Setiap daerah wajib menyediakan satu makanan khas untuk dibagikan secara gratis. Namun dalam sehari, ada empat kabupaten/kota yang ditunjuk panitia menyiapkan sajian tersebut. Kegiatan demo masak ini berlangsung dari 8 Agustus sampai 13 Agustus.
Dyah Erti Idawati mengatakan, makanan tradisional dan andalan yang disajikan pada festival kuliner tersebut bertujuan untuk melestarikan dan menjaga kuliner setiap daerah. Selain makanan, buah-buahan yang sudah mulai langka di pasaran juga tersedia di sana. Ayo semua datang kemari, kita hidup sehat kemudian melestarikan kuliner Aceh," kata Dyah.

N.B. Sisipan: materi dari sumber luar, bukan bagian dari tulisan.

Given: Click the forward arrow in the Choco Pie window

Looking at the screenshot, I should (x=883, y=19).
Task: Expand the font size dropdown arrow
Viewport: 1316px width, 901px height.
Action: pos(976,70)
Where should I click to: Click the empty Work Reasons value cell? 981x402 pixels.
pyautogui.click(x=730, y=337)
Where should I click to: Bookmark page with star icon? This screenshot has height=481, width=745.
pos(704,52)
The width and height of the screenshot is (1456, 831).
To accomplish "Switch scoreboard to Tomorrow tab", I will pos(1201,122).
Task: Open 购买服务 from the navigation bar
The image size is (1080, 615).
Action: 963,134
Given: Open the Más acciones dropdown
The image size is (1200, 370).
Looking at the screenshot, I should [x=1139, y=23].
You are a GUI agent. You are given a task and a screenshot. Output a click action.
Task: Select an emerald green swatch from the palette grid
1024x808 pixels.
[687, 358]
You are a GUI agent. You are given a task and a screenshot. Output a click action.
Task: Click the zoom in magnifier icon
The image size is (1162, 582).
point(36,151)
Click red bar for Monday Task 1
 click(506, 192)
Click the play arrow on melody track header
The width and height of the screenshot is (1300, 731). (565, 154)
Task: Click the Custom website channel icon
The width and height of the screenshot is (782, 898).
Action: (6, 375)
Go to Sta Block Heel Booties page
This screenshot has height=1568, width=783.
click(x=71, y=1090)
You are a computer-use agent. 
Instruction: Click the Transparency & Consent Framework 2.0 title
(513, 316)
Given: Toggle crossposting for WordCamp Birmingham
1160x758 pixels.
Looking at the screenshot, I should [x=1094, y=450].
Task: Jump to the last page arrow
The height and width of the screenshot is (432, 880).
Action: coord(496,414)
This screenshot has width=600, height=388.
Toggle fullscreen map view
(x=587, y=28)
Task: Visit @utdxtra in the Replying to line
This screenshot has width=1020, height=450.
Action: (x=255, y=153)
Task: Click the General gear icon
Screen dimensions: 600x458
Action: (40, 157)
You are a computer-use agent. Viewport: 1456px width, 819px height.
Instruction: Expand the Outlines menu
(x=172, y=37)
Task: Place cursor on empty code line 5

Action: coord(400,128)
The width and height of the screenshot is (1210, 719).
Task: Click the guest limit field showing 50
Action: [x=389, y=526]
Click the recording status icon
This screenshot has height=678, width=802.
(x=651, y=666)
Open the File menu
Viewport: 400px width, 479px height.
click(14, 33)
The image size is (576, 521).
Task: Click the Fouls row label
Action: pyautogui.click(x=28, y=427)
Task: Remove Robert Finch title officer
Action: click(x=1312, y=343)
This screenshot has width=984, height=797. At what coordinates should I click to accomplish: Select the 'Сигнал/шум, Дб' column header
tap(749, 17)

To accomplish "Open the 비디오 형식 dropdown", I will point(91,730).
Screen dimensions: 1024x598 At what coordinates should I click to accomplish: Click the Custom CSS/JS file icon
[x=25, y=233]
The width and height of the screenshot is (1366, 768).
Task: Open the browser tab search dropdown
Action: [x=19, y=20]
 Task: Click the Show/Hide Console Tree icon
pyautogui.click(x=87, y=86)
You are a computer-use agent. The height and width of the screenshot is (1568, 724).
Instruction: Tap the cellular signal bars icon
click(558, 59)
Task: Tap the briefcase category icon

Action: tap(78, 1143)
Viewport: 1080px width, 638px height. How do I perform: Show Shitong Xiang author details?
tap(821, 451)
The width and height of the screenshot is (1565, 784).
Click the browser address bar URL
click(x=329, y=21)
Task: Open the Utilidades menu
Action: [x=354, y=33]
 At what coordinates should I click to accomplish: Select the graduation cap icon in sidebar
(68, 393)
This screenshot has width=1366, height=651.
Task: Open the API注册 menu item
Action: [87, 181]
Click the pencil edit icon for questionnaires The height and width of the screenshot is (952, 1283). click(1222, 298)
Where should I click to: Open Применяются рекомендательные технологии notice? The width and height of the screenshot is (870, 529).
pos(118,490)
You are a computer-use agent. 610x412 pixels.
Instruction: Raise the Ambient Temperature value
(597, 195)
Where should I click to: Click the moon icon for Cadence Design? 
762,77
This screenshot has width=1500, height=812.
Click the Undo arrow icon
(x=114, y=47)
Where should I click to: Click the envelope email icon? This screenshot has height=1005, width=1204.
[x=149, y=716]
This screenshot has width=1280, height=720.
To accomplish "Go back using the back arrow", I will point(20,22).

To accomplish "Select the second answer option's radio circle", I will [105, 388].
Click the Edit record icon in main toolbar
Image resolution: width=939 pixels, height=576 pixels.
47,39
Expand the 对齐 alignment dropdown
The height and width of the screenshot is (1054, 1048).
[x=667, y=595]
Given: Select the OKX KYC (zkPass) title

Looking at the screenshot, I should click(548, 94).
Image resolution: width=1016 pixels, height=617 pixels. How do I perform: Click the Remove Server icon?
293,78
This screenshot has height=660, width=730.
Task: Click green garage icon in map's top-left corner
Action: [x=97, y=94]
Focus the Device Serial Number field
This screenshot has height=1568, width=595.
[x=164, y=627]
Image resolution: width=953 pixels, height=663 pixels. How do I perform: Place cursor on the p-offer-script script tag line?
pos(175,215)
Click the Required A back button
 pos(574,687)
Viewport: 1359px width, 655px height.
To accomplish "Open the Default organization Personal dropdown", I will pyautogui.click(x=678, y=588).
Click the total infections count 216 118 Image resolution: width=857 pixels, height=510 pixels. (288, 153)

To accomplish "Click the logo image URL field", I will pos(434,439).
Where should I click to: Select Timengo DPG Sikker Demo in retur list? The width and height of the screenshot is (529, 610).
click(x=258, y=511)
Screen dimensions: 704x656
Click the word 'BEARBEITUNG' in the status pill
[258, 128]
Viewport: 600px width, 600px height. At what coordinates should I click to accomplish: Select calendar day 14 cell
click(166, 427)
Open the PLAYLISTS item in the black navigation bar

Menurut Dyah kuliner Aceh saat ini sangat diminati masyarakat nasional ataupun internasional. Selain mie Aceh yang sudah duluan kesohor, timphan dan rujak juga menjadi kuliner yang banyak diburu. Hanya saja, tingkat kepedasan kuliner Tanah Rencong harus disesuaikan dengan lidah masyarakat luar.
"Kita perlu menyesuaikan dengan selera internasional, nasional, karena orang Aceh suka pedas. Itu saja yang hrus dikurangi," ungkap Dyah.